Le Loup des mers, Jack London (par Didier Smal)
Le Loup des mers, Jack London, trad. anglais (USA), Philippe Jaworski, 480 p. 10,90 €
Ecrivain(s): Jack London Edition: Folio (Gallimard)En 1904, Jack London publie Le Loup des mers ; ce roman est son quatrième, juste après L’Appel de la forêt et trois recueils de nouvelles dont le thème principal était l’aventure, en particulier dans le Grand Nord. Le thème principal du Loup des mers est aussi l’aventure, mais autant morale que maritime, car il s’agit du récit à la première personne de l’embarquement forcé d’un critique littéraire de la Côte Ouest, Humphrey Van Weyden, sur un phoquier dont le capitaine, par son absence totale de morale et sa brutalité foncière, va lui faire connaître une forme d’épiphanie ténébreuse, ainsi qu’il le constate par son absence de réaction émotionnelle au massacre à coups de poings d’un autre membre de l’équipage :
« Je fus épouvanté de découvrir la pente que prenait ma pensée.

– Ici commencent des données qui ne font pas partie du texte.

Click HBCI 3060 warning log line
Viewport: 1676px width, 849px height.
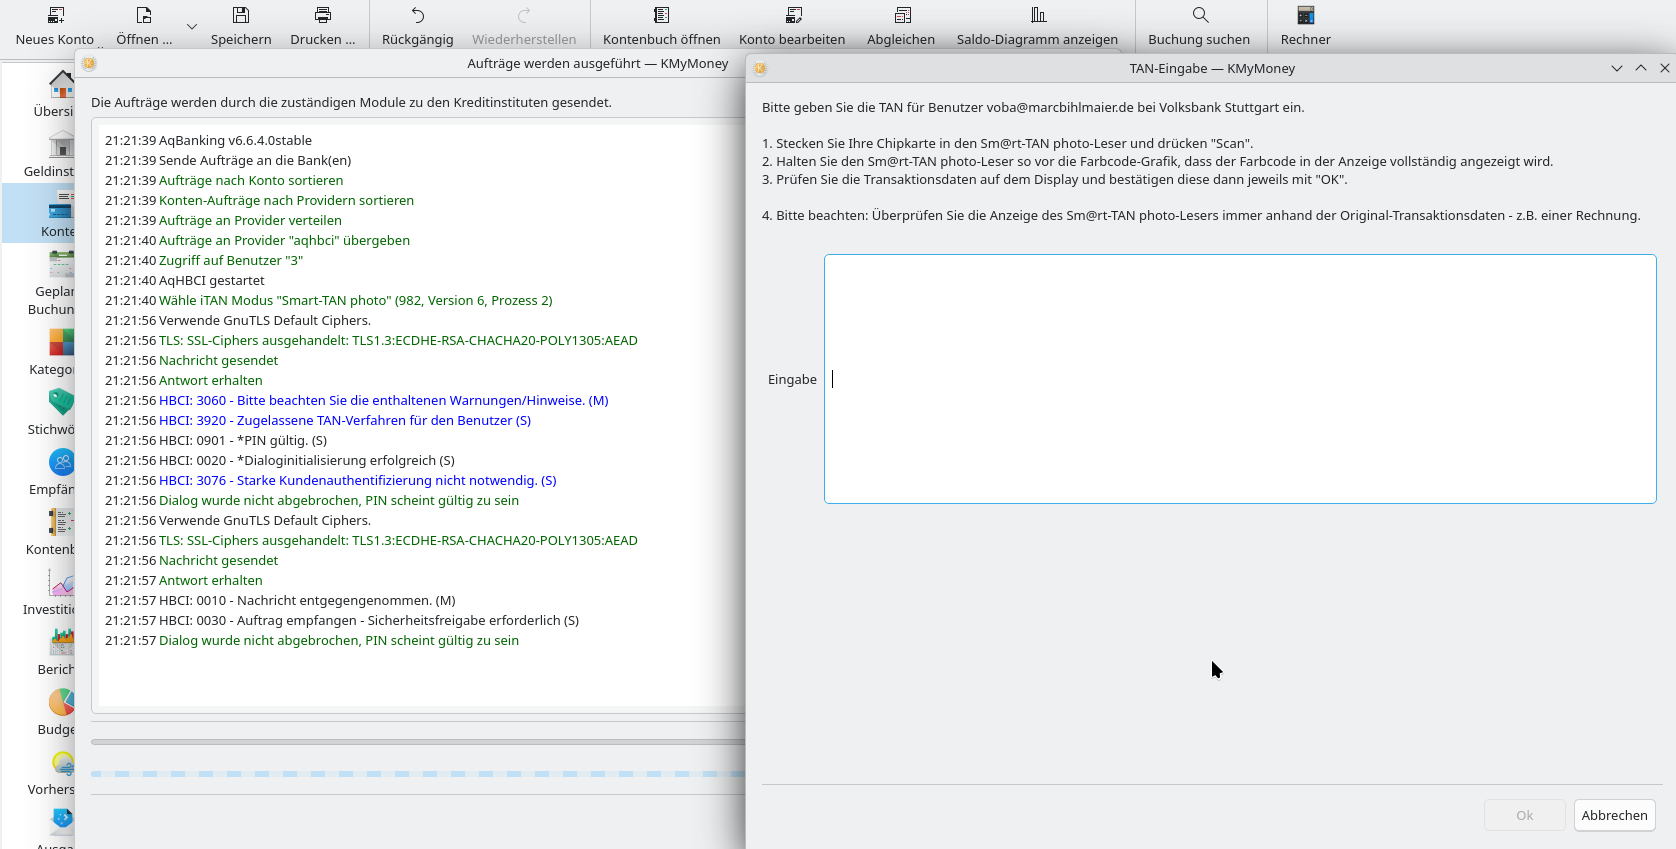(383, 401)
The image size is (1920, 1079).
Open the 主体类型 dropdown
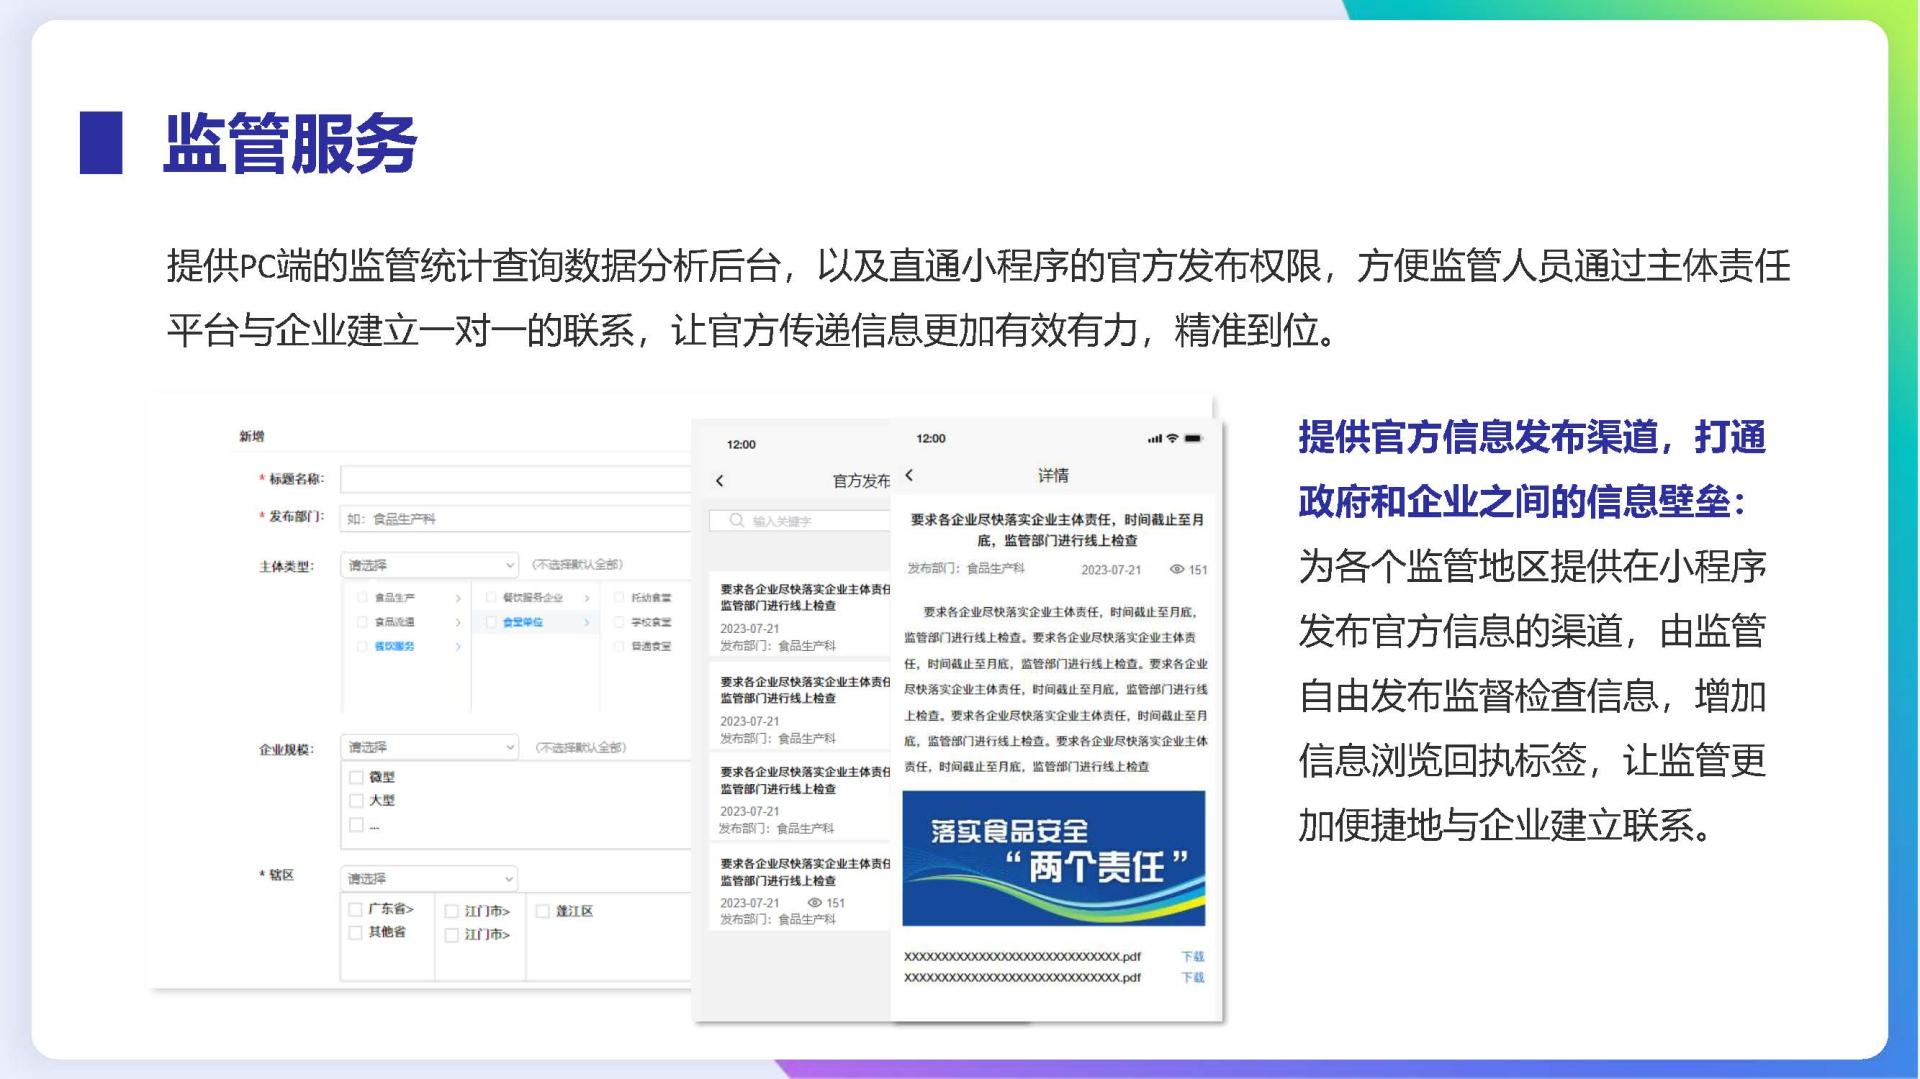click(x=429, y=565)
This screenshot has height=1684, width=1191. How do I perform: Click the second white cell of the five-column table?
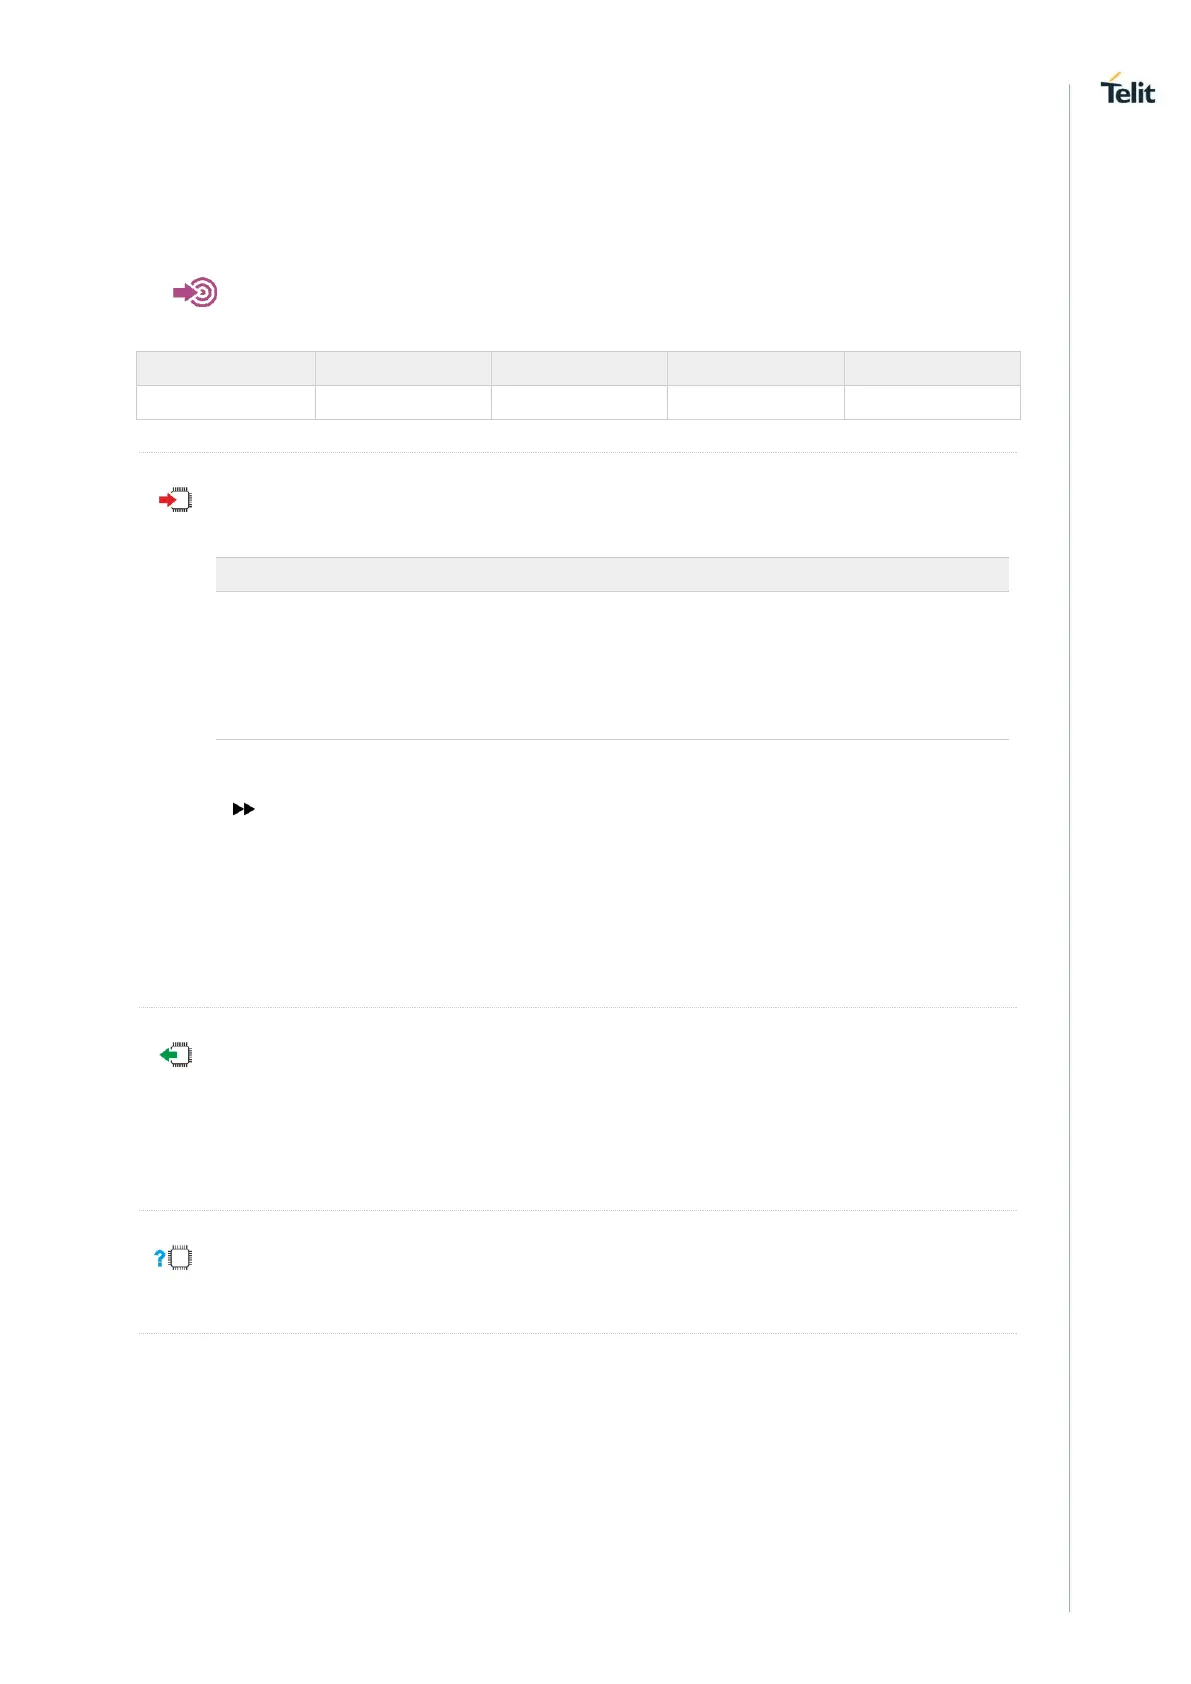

La sauvagerie qui régnait à bord avait sur moi un effet corrupteur ; elle promettait de détruire tout ce que la vie offrait de beau et de bon à mes yeux. La raison m’ordonnait de considérer la raclée reçue par Thomas Mugridge comme une horreur et pourtant je ne pouvais m’empêcher d’en éprouver un vif plaisir. Si l’énormité de mon péché m’oppressait – car c’était bien d’un péché qu’il s’agissait –, j’en riais pourtant, d’un rire imbécile. Je n’étais plus Humphrey Van Weyden. J’étais Hump, mousse de cabine à bord de la goélette Fantôme. Loup Larsen était mon capitaine, Thomas Mugridge et les autres étaient mes compagnons de bord, et la couleur dont ils étaient peints déteignait sur moi chaque jour un peu plus ».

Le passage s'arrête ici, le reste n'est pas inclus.